Oh yea, did I mention that hackathons have sponsors? Companies will routinely throw money at this cesspools, in exchange for being given the right to define the hackathon "theme" or target problem, and also being given all the submissions to be "judged" (read: used) under free licensing agreements. Sometimes competing companies like Google and Microsoft will even co-sponsor events to manage common pool (human) resources and guarantee long-term cheap labor. The judges at these things are unpaid, but act as a go-betweens for the sponsor, so they can take the best possible code for themselves and recruit the most slavish workers. But so often hackathons don't even pretend to promise employment or even interviews to the winners, so there is never "labor debt" incurred by the sponsors. Instead, an internal bug/infrastructure problem that used to cost a company a week of highly trained salaried work by a team of 5 can now be jointly solved by 20+ untrained and unpaid (and unwashed) teams. They call them teams because they're paid in food like horses by the way. And in no way are these equine participants organized enough to demand dignity; the events are all virtual, voluntary, anonymous (you never meet your competitors), and temporary (one weekend long only). The prize money is often just enough to get the most desperate bottom-of-the-barrel lowest-common-denominator coder to compete, but the chances of splitting $500 5 ways after 20 hours of work are less than 1 in 50 usually. So the expected value hourly rate is something like a measly 10 cents. But you'll do the free work for the resume or you'll work a worse job, loser.

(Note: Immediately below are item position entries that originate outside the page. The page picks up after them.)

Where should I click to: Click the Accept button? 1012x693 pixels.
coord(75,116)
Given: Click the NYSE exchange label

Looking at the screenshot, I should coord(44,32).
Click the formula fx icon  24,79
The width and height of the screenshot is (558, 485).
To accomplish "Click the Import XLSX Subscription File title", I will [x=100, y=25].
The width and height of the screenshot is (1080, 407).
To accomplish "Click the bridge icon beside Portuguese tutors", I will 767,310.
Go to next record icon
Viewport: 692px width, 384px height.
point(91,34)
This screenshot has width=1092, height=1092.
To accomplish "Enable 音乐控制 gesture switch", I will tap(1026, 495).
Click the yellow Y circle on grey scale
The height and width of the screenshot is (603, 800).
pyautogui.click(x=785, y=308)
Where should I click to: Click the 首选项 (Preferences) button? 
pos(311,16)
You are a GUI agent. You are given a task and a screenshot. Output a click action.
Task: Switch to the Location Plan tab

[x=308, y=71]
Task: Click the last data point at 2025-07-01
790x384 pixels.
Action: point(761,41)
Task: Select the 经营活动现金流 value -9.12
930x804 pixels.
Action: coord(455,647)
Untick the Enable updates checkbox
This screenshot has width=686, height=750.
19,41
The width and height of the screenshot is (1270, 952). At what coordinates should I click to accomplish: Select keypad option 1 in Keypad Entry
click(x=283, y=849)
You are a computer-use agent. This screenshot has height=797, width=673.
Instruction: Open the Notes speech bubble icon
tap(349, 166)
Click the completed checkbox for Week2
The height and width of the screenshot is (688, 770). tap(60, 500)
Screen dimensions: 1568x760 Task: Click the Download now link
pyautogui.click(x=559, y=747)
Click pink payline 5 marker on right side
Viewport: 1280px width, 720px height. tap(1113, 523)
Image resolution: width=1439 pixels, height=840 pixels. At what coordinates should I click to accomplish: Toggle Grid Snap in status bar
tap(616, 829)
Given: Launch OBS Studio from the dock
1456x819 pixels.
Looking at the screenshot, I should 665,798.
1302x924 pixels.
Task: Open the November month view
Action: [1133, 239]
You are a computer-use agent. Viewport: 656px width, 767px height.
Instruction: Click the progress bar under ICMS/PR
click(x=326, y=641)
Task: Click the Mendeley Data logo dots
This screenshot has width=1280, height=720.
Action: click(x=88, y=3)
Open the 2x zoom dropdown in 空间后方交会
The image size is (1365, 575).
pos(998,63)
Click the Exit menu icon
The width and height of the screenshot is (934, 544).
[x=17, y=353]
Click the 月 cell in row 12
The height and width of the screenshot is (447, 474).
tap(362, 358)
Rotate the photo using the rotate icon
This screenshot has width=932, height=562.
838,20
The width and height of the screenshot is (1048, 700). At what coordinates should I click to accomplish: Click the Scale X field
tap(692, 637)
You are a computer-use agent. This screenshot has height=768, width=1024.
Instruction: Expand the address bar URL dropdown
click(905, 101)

Hackathons used to be actually real community events, just like LAN parties. In the past people did get together to hack computers and take down servers and make highly illegal frequency jammers and steal passwords from banks. But now the banks run the hackathons, and the ones getting hacked are the ones writing the code. The practice was besieged and co-opted by tech recruiters in the way all other social production is commodified, but maybe more-so in the way the lumpen are recruited to join the military, rather than the way that weed was legalized.